Exercise details - Look over the material for the string "toolbar". Copy every line where it turns up.

Exercise input -
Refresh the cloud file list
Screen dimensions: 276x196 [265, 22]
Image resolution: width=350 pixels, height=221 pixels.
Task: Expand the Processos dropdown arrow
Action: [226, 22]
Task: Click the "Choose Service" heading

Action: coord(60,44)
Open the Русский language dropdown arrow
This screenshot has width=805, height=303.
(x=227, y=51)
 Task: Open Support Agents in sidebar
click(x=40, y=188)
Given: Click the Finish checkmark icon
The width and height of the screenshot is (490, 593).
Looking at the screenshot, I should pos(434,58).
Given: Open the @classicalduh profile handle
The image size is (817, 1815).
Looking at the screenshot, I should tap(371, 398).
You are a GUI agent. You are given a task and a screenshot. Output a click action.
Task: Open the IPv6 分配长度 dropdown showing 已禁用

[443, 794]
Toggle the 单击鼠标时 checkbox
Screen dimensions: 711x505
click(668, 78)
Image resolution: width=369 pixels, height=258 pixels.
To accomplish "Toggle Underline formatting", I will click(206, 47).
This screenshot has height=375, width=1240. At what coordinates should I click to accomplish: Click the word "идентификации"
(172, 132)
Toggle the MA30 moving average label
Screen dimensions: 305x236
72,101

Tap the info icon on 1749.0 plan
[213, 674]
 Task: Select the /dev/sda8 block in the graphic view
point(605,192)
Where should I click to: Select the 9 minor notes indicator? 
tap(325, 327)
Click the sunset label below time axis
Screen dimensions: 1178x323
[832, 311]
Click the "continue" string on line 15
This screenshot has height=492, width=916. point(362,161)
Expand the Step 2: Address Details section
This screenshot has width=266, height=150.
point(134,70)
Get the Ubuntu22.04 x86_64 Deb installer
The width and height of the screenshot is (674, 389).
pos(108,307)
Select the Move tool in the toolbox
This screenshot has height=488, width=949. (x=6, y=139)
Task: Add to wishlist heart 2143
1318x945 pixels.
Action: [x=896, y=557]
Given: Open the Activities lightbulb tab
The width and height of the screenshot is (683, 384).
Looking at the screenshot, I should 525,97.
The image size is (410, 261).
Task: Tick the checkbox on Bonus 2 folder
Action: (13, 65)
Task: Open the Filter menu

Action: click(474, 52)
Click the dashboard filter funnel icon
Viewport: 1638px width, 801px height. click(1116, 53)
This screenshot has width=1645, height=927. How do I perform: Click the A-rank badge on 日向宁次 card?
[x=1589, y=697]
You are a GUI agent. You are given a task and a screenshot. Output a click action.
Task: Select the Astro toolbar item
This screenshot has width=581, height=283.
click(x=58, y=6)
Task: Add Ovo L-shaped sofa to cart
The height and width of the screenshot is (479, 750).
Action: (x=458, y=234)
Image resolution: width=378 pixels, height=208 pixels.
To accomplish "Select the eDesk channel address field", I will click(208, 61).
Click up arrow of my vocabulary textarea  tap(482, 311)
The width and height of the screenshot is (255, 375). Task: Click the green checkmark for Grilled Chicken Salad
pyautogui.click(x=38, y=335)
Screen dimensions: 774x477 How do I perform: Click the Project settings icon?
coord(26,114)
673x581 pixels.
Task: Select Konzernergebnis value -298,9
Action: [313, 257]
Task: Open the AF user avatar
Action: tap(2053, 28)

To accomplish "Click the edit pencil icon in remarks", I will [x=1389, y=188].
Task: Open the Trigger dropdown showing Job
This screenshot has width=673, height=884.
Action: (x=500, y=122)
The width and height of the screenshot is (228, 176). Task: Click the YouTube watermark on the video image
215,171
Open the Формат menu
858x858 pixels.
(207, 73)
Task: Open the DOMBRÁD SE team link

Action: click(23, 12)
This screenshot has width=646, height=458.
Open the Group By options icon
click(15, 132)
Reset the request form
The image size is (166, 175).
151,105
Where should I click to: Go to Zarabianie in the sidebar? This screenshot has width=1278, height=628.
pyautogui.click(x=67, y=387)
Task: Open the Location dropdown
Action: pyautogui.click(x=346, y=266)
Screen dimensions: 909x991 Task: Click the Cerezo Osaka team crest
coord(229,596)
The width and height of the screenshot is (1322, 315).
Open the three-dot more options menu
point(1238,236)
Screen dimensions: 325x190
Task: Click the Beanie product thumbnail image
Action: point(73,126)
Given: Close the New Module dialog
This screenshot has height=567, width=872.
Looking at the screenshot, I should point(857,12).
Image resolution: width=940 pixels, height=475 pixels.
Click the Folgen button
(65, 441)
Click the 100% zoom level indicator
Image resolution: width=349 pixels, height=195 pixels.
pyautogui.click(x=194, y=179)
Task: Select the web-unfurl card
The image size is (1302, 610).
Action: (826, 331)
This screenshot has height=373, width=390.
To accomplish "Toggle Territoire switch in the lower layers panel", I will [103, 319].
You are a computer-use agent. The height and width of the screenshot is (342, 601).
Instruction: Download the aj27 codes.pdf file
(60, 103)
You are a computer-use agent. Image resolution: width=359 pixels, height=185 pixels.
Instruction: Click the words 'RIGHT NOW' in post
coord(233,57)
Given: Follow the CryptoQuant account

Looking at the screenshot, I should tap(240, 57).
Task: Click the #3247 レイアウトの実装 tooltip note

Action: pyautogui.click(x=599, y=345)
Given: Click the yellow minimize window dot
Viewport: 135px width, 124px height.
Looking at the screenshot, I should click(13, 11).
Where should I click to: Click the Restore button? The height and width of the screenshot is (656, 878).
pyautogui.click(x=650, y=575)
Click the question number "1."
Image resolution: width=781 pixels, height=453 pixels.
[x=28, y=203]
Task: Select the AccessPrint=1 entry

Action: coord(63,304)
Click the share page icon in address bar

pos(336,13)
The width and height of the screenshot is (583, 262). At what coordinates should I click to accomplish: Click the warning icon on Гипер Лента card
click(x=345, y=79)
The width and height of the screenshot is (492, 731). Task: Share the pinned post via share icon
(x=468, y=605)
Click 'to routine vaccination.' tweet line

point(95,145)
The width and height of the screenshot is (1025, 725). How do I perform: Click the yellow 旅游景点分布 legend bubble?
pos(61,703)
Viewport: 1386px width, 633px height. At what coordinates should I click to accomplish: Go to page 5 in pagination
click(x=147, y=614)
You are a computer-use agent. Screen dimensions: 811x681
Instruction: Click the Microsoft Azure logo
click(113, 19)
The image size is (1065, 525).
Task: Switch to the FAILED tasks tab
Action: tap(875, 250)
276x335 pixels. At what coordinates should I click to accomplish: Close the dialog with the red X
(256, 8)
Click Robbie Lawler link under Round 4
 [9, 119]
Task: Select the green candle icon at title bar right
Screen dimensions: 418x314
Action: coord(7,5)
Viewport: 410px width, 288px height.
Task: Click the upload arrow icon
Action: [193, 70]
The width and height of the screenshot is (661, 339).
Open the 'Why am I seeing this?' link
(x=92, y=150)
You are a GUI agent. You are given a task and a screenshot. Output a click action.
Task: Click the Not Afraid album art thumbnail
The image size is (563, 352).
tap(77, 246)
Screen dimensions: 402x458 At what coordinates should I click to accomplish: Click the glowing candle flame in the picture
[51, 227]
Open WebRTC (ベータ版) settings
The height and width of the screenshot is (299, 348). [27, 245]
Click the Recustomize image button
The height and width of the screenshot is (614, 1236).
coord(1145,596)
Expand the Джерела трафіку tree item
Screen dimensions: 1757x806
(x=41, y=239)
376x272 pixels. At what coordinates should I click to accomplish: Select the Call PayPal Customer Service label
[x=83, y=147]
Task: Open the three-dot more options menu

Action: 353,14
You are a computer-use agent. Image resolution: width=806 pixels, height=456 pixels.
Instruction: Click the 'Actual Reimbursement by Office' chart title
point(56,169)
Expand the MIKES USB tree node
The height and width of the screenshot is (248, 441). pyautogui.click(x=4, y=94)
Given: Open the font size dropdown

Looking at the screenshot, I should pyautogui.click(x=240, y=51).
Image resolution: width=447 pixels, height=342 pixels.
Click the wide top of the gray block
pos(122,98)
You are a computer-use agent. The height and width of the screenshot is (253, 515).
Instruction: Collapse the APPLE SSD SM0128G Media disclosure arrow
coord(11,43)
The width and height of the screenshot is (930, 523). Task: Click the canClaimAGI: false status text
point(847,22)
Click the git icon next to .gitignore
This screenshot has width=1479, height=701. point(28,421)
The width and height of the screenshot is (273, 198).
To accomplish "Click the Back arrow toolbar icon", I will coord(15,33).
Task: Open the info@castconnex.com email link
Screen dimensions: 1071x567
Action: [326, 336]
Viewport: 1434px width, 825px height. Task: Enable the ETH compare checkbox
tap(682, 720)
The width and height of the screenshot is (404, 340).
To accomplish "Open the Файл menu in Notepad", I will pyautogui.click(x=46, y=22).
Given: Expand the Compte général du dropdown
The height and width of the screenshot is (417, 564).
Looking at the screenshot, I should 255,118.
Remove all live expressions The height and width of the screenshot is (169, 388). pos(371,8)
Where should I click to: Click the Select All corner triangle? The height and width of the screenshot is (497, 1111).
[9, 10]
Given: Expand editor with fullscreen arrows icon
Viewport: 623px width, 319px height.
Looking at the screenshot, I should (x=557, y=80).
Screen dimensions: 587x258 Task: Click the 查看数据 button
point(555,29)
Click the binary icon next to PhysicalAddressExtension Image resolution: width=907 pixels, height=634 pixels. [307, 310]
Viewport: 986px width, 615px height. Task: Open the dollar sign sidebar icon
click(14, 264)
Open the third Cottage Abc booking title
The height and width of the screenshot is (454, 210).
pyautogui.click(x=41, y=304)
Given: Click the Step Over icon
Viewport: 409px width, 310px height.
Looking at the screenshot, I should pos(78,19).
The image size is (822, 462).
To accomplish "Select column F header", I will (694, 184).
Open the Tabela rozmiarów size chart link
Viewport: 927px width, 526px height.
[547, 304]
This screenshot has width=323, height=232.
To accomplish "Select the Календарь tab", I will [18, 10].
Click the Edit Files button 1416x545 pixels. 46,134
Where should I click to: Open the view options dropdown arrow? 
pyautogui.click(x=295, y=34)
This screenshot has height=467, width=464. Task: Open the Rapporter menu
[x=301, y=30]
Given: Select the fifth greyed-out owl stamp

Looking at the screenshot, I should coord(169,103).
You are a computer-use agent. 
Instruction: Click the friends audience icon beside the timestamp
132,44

Output -
Task: Select the Astro toolbar item
To accomplish "Click the Back arrow toolbar icon", I will coord(15,33).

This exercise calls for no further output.